CLEP Western Civilization I Exam
CLEP Western Civilization I Examination Description
The Western Civilization I: Ancient Near East to 1648 examination covers material that is normally taught in the first semester of a two-semester course in Western Civilization. Inquiries manage the developments of Ancient Greece, Rome, and the Near East; the Middle Ages; the Renaissance and Reformation; and early current Europe. Competitors may be solicited to pick the right definition from an authentic term, select the verifiable figure whose political perspective is depicted, recognize the right relationship between two chronicled components, or distinguish the off base matching of a person with a recorded occasion. Gatherings of inquiries may oblige contender to decipher, assess, or relate the substance of an entry, a guide, or a photo to other data, or to break down and use the information contained in a chart or table.
The examination contains more or less 120 questions to be replied in an hour and a half. Some of these are pretest inquiries that won't be scored.
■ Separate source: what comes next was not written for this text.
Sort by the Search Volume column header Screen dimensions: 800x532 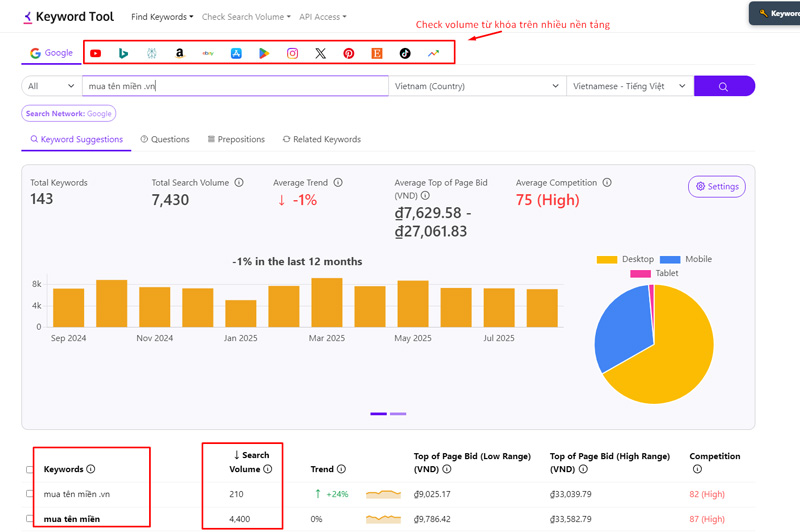click(251, 462)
Whenever competitors spend on instructional exercises and giving individual data is notwithstanding the real testing time. This examination utilizes the ordered assignments b.c.e. (before common era) and c.e. (common era). The names relate to b.c. (before Christ) and a.d. (anno domini), which are utilized as a part of a few reading material.
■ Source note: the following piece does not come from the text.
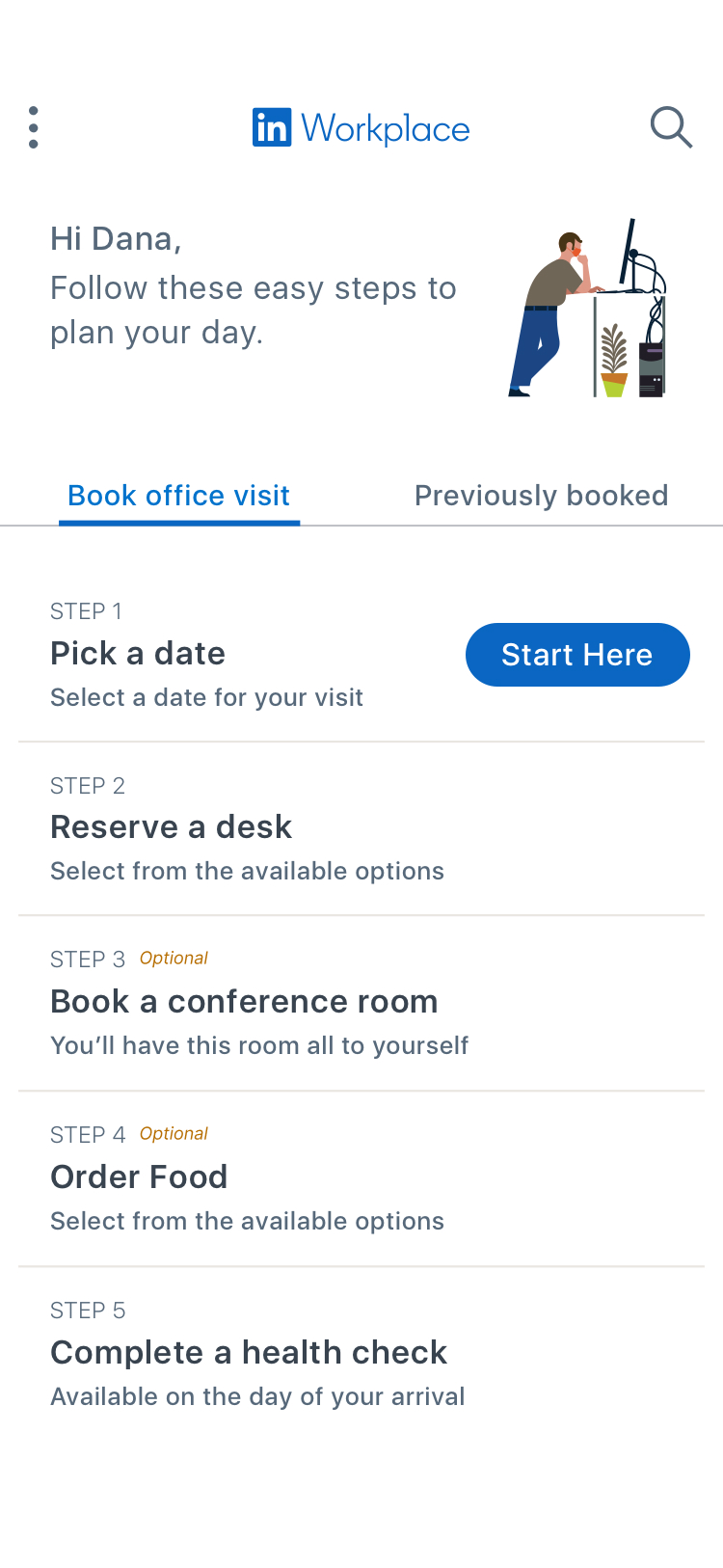Click the Optional label beside Step 3
The height and width of the screenshot is (1568, 723).
174,959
Knowledge and Skills Required for Taking CLEP Western Civilization I Exam
Questions on the Western Civilization I examination require candidates to demonstrate one or more of the following abilities.
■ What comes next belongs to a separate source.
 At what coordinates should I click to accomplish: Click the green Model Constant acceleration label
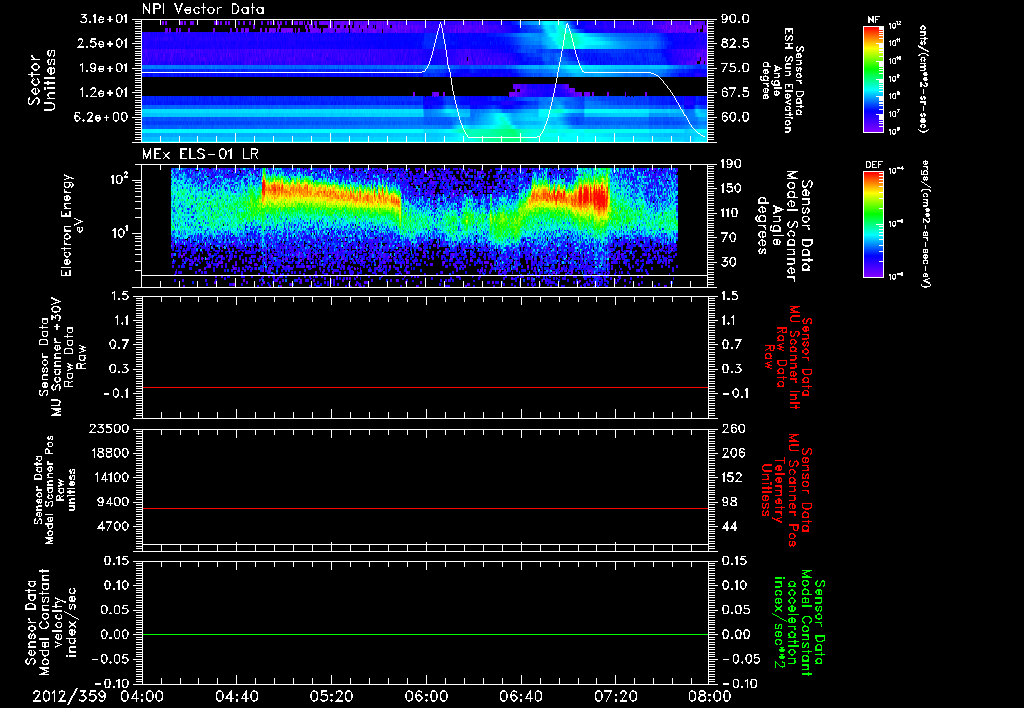797,622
• Ability to identify the causes and effects of major historical events
• Ability to analyze, interpret, and evaluate textual and graphic historical materials
• Ability to distinguish the relevant from the irrelevant
• Ability to reach conclusions on the basis of facts
• Understanding important factual knowledge of developments in Western Civilization
The subject matter of the Western Civilization I examination is drawn from the following topics. The percentages next to the main topics indicate the approximate percentage of exam questions on that topic.